#### DATA PROVIDED:

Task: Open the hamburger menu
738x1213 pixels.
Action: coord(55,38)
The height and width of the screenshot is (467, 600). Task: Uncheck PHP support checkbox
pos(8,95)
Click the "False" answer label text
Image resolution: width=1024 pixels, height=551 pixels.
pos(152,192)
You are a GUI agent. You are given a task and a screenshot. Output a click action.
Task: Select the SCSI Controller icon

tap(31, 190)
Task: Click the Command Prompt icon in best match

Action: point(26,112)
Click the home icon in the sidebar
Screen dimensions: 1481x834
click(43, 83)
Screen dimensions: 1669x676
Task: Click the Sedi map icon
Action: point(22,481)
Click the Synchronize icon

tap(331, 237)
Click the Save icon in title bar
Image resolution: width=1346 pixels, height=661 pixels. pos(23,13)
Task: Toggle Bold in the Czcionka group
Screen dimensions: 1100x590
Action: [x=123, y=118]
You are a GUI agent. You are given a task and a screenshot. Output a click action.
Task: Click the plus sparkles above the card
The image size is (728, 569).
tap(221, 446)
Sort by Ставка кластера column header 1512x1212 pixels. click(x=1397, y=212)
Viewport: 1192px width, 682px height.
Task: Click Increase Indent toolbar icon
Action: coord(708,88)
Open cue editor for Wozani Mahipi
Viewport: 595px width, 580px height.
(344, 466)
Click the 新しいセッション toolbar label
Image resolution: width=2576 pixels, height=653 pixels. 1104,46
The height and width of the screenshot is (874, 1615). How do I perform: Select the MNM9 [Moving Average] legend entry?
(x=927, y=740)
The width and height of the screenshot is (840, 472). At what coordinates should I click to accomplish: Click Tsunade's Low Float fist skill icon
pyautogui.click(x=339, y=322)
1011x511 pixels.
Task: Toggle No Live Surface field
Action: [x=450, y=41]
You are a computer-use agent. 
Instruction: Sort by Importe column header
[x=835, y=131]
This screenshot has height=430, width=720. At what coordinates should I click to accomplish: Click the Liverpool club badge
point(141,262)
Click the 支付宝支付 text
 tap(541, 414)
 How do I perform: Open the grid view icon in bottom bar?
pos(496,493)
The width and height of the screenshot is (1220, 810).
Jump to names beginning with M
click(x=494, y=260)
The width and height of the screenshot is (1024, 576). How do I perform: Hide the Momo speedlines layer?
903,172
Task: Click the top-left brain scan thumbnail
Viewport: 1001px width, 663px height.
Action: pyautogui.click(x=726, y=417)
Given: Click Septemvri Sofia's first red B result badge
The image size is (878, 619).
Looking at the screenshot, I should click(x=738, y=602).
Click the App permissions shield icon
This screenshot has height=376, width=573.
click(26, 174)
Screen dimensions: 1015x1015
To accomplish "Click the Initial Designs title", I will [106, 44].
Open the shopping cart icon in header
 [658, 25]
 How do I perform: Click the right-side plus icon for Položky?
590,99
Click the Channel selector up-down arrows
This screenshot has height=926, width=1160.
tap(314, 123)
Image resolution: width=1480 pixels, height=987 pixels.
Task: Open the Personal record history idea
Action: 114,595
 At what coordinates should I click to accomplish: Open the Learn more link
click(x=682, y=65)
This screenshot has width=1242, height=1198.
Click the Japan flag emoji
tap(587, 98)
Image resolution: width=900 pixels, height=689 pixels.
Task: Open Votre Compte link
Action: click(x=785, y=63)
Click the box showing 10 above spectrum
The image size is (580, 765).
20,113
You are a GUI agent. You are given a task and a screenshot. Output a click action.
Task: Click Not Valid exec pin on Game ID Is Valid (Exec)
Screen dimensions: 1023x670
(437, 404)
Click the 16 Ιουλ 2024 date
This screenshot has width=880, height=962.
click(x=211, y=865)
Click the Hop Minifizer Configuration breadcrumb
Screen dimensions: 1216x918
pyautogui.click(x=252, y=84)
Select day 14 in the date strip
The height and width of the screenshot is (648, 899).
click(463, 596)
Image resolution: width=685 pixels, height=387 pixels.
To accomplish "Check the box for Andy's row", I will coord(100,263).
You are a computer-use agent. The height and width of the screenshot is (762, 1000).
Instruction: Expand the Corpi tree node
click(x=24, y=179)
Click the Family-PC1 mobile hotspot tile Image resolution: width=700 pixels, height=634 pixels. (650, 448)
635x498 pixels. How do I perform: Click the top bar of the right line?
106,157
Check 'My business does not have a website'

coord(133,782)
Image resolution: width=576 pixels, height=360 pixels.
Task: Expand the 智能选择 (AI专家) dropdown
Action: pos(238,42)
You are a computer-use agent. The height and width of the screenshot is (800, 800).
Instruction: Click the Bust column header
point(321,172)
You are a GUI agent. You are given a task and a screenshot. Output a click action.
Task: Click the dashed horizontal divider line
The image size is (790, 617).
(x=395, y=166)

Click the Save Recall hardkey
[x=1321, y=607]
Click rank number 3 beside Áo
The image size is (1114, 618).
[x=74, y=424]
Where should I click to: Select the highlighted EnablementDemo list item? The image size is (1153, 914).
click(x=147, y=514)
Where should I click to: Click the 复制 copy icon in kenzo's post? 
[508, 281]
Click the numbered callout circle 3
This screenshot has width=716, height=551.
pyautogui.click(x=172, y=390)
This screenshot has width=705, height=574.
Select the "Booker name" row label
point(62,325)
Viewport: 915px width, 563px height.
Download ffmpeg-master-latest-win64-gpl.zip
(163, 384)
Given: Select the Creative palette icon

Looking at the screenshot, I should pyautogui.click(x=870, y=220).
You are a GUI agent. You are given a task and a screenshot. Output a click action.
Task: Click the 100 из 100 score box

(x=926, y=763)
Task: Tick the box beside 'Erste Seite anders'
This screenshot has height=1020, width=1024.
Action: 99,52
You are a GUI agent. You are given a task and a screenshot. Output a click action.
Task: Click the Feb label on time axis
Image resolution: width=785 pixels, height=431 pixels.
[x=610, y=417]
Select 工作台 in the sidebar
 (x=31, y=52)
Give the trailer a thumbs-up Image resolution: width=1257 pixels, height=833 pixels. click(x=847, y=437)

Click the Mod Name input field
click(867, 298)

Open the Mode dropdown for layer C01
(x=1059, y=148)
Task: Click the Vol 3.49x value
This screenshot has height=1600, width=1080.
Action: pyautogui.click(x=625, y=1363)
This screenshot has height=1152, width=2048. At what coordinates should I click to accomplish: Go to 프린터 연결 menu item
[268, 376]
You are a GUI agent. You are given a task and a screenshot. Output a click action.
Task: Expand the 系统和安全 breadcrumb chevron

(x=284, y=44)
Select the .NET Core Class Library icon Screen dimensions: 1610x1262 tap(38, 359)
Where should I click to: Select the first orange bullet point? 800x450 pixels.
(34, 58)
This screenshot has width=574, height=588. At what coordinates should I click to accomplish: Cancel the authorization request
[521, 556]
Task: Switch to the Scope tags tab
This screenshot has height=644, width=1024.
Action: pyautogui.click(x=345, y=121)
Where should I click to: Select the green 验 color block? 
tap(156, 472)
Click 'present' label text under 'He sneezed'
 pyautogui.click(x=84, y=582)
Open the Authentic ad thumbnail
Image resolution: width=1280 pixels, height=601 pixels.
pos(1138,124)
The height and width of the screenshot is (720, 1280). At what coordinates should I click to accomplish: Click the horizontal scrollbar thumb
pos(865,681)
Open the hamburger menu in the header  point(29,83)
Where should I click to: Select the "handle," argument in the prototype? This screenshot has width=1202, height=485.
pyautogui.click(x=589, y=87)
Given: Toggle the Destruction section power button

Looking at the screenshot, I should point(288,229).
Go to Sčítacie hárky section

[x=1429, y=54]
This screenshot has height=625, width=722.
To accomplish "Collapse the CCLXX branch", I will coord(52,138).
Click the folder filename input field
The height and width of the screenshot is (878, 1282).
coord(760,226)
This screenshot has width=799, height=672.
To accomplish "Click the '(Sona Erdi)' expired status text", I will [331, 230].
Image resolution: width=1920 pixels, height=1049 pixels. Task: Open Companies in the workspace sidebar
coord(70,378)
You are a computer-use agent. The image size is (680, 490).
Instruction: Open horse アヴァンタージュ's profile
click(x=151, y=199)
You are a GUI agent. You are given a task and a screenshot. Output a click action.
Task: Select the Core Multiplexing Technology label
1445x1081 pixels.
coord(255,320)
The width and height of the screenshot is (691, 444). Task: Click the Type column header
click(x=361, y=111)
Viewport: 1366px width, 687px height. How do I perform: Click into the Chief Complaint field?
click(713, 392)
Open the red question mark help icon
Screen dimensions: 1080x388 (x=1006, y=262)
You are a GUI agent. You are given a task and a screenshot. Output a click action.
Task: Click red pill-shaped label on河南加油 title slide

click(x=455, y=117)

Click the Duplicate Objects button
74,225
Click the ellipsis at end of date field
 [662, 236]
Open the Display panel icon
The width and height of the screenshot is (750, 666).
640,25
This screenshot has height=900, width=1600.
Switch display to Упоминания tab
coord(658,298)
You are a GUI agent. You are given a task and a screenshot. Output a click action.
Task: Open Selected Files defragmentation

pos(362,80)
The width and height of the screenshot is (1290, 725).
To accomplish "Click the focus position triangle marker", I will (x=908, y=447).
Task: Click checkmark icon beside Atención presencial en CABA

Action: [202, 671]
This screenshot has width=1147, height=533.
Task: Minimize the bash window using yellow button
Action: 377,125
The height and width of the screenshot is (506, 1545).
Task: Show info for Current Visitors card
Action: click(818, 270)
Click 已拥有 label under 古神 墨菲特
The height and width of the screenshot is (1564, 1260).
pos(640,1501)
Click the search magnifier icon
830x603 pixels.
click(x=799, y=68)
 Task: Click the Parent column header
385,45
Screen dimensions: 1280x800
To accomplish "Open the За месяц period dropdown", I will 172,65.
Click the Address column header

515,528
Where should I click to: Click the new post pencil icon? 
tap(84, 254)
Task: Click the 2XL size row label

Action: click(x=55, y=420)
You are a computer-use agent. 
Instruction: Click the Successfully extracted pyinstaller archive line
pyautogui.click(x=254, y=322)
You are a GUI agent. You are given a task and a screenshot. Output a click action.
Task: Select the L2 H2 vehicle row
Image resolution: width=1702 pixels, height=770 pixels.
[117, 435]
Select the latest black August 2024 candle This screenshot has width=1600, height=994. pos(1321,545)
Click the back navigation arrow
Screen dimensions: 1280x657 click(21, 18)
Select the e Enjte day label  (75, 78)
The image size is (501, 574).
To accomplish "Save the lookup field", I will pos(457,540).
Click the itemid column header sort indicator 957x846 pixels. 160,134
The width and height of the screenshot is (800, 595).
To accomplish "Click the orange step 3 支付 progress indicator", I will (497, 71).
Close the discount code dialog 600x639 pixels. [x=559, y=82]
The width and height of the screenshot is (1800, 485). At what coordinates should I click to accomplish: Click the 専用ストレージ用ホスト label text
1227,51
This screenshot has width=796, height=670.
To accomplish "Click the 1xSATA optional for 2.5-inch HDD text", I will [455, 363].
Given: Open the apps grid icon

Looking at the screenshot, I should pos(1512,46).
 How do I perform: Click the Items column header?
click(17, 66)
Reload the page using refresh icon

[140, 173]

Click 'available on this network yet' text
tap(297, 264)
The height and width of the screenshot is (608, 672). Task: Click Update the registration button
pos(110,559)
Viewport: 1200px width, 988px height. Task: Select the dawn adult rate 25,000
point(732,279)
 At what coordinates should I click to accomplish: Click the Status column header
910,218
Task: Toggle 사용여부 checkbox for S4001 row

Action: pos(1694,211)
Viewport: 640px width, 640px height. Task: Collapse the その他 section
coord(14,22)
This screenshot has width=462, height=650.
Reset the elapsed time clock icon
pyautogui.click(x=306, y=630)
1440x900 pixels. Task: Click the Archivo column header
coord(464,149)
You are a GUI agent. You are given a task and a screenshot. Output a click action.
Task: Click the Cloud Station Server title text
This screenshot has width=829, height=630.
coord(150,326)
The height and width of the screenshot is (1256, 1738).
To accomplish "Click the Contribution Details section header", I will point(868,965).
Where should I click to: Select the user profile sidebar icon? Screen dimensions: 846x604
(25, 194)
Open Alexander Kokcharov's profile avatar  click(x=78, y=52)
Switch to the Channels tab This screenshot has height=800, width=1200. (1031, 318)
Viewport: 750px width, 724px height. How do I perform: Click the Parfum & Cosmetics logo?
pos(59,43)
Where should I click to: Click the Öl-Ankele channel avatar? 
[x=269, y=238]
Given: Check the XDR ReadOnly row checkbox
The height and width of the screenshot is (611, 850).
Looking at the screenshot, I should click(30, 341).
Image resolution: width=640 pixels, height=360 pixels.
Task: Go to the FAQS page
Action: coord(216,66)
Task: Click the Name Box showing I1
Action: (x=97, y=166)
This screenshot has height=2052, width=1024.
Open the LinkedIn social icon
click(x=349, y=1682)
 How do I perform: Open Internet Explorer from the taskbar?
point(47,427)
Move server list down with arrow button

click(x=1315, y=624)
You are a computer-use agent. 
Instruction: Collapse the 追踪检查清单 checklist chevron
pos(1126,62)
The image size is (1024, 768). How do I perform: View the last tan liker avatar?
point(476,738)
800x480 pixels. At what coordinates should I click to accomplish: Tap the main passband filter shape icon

#### BRIEF:
Scan the material for lines with the word "hamburger", and copy each line you find.

#### ANSWER SECTION:
Task: Open the hamburger menu
Open the hamburger menu in the header  point(29,83)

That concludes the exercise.